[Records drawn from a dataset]
____

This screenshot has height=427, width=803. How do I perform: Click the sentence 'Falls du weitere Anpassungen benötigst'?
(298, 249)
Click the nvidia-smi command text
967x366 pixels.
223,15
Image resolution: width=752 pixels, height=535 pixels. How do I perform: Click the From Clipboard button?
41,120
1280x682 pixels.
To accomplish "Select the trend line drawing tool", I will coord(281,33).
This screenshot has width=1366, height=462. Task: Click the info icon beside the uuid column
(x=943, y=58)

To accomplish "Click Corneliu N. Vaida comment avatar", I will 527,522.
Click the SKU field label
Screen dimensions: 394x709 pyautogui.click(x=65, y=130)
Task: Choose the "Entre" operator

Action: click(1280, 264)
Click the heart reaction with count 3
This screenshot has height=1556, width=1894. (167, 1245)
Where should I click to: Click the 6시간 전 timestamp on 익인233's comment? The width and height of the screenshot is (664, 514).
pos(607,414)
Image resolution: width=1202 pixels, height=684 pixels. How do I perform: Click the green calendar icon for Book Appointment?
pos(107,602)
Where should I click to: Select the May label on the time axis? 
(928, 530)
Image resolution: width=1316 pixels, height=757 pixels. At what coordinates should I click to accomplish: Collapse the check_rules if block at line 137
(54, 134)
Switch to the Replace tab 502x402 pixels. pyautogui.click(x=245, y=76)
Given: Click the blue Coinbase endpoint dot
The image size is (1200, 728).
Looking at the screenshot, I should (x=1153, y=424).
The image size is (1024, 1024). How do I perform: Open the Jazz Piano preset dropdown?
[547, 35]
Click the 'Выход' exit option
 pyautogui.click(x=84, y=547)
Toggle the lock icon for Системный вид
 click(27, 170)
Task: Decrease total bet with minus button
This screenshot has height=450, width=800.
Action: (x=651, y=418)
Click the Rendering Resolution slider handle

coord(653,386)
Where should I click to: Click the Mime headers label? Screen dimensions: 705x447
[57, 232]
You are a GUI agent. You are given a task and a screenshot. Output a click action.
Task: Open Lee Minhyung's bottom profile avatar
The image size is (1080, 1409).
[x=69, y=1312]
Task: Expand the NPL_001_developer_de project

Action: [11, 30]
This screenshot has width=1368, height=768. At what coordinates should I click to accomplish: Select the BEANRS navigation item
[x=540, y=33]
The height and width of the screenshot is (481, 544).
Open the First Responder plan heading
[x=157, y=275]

____

Your task is to set down all of the entries exactly as they appear.

This screenshot has height=427, width=803. How do I perform: Click the sentence 'Falls du weitere Anpassungen benötigst'?
(298, 249)
Click the nvidia-smi command text
967x366 pixels.
223,15
Image resolution: width=752 pixels, height=535 pixels. How do I perform: Click the From Clipboard button?
41,120
1280x682 pixels.
To accomplish "Select the trend line drawing tool", I will coord(281,33).
This screenshot has width=1366, height=462. Task: Click the info icon beside the uuid column
(x=943, y=58)

To accomplish "Click Corneliu N. Vaida comment avatar", I will 527,522.
Click the SKU field label
Screen dimensions: 394x709 pyautogui.click(x=65, y=130)
Task: Choose the "Entre" operator

Action: click(1280, 264)
Click the heart reaction with count 3
This screenshot has height=1556, width=1894. (167, 1245)
Where should I click to: Click the 6시간 전 timestamp on 익인233's comment? The width and height of the screenshot is (664, 514).
pos(607,414)
Image resolution: width=1202 pixels, height=684 pixels. How do I perform: Click the green calendar icon for Book Appointment?
pos(107,602)
Where should I click to: Select the May label on the time axis? 
(928, 530)
Image resolution: width=1316 pixels, height=757 pixels. At what coordinates should I click to accomplish: Collapse the check_rules if block at line 137
(54, 134)
Switch to the Replace tab 502x402 pixels. pyautogui.click(x=245, y=76)
Given: Click the blue Coinbase endpoint dot
The image size is (1200, 728).
Looking at the screenshot, I should (x=1153, y=424).
The image size is (1024, 1024). How do I perform: Open the Jazz Piano preset dropdown?
[547, 35]
Click the 'Выход' exit option
 pyautogui.click(x=84, y=547)
Toggle the lock icon for Системный вид
 click(27, 170)
Task: Decrease total bet with minus button
This screenshot has height=450, width=800.
Action: (x=651, y=418)
Click the Rendering Resolution slider handle

coord(653,386)
Where should I click to: Click the Mime headers label? Screen dimensions: 705x447
[57, 232]
You are a GUI agent. You are given a task and a screenshot. Output a click action.
Task: Open Lee Minhyung's bottom profile avatar
The image size is (1080, 1409).
[x=69, y=1312]
Task: Expand the NPL_001_developer_de project

Action: [11, 30]
This screenshot has width=1368, height=768. At what coordinates should I click to accomplish: Select the BEANRS navigation item
[x=540, y=33]
The height and width of the screenshot is (481, 544).
Open the First Responder plan heading
[x=157, y=275]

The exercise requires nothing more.